Exercise passage:
The 3 Steps to Getting an Emotional Support Animal Letter

Say you’ve been struggling with your mental health for the past 10 years. Last month, you adopted a beautiful corgi puppy. He’s been amazing for your wellness, making sure you wake up and get out of bed, and for keeping your body active.

The only problem is your landlord. There is a no pet policy in your building, and you don’t have the resources to move to a different place.

You’ve asked your therapist to write you an emotional support animal letter, but they turn you down, saying that they don’t have the necessary qualifications and they are afraid of losing their license if they write you one.

You don’t want to lose your puppy or lose your home. You know that there are ways of obtaining ESAs online, but you’re also afraid of getting scammed.

Read on to find out how to obtain an ESA worry-free, in 3 simple steps.

Step 1: Matching With the Right LMHP

Your very first step is going to be matching with an LMHP, or licensed mental health professional. In the scenario above, the therapist felt they were unqualified and ultimately not helpful.

You will need to find a professional that is familiar with the emotional support animal process who can help you qualify for an ESA letter. Thankfully, there are convenient ways to do this.

One is to utilize an online service that will match you with a doctor and return your certificate to you. For example, if you are located in Washington state, you could consider getting ESA letters here.

Another is to find a medical or mental healthcare professional and converse with them directly about your needs. ESAs are often used in conjunction with therapy and medications, so a licensed professional is best positioned to evaluate their place in your holistic treatment.

You will be using this letter to prove to necessary parties that your domesticated pet is your emotional support animal, whether that be a dog or a cat, or something else.

If you are already working with a therapist and they feel they are unfamiliar with the procedures for writing an ESA, you may ask them to read the HUD’s guide for assistance animals.

If your therapist is still unwilling to help you, you can try asking a family doctor that is familiar with your mental illness and describing how your animal supports your treatment. Alternatively, if you are working with a psychologist, psychiatrist, social worker, counselor, registered nurse, or another licensed professional, they may be able to help you. Try to ask anyone that is familiar with your mental health treatment plan.

Depending on which professional you ask, the ESA letter will contain a signed and dated prescription or recommendation for you to get an ESA with the professional’s letterhead.

Step 2: What to Know

Your LMHP should let you know that:

  • ESAs are only recognized within the United State through the Fair Housing Act
  • They are not granted rights to public buildings (restaurants, etc)

Activity 1: Please list every type of professional named in the ESA letter guide's sentence that begins "Alternatively, if you are working with".
Activity 2: Write the next part of the ESA letter guide, picking up right after its last point about public buildings.
The entries that follow the ESA letter guide were taken from a separate source.

Stored data entries:
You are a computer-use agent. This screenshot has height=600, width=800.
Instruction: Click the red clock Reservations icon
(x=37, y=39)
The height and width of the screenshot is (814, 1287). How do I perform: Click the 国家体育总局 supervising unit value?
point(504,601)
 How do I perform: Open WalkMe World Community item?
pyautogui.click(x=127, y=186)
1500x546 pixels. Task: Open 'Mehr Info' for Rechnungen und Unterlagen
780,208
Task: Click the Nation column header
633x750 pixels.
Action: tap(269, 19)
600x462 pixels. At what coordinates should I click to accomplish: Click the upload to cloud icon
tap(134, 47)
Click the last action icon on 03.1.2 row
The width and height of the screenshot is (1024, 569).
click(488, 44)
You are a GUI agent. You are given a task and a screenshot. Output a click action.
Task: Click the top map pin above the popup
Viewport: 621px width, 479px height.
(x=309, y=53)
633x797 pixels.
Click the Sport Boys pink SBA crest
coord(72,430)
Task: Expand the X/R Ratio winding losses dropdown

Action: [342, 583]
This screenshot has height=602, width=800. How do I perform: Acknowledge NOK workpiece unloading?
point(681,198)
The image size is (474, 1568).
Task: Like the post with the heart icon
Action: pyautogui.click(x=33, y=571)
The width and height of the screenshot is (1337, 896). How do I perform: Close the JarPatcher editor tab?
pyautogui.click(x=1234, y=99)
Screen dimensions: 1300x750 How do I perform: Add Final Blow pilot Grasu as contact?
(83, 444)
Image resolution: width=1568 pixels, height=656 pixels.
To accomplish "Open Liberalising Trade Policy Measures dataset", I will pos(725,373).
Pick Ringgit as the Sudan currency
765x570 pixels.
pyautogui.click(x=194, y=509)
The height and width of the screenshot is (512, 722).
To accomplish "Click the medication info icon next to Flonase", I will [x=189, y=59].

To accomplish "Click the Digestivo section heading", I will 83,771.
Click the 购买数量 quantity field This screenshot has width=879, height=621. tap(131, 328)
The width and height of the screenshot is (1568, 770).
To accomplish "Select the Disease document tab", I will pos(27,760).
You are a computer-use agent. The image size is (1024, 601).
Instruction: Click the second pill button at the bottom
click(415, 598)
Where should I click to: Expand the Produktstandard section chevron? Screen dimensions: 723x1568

Exercise output 1: psychologist, psychiatrist, social worker, counselor, registered nurse

Exercise output 2:
  • They should be part of a plan to manage a federally recognized disability
  • Landlords can not require you to pay a “pet deposit” for the ESA because they are not considered pets
  • You will be required to pay for damages incurred by your ESA, however
  • An ESA can be anything that is legally owned, like a chicken or a horse but is most commonly a dog

The COVID-19 pandemic has made it easier than ever to reach licensed medical professionals online. Sometimes, you may be unable to access a professional in person for whatever reason.

There are definitely scams out there, but you can definitely acquire an ESA letter online. The most important thing is that you have a licensed professional write the letter; sometimes, your application may even be denied at no cost to yourself if the online professional returns an evaluation that an ESA is not recommended for your treatment.

Thankfully, these services are convenient and efficient for those who do need ESAs in a snap and are unable to find other licensed professionals.

Does Your Animal Need Training?

You’ve designated your chicken as an ESA. Does it need to be trained?

The answer is no.

Some common domesticated animals like cats and dogs can indeed be trained to offer emotional support through their behavior, but people use ESAs for all sorts of reasons.

Unconventional but valid ESAs include horses, birds, hedgehogs, snakes, and more. Any animal that can be legally domesticated can be your ESA.

Do Your Research

Before committing to an online ESA service, please do your research. There are scammers out there, many of whom are operating from abroad.

Verify whichever company you are using with whatever means possible. Be skeptical of services that take your money upfront.

Step 3: Receive and Show Your ESA as Needed

Regardless of whether you are receiving your ESA letter through an online professional or through an LMHP you visit in person, ask for a digital and print copy.

Keep the digital copy with you on hand in case you need it for a consultation with your landlord, and keep the physical copy as well.

Through the Fair Housing Act, once you get an emotional support animal you will always be allowed to live with them even if your building does not allow pets. Restrictions on the breed and weight of your animal will not apply, because they are not considered regular pets. You should not be legally subject to any fees or deposits for your ESA.

Getting Your Emotional Support Animal Letter Today

Emotional support animal letters should not be hard to come by for those who need them. Animals are amazing for those who are struggling with their mental health, and many healthcare professionals are beginning to recognize this.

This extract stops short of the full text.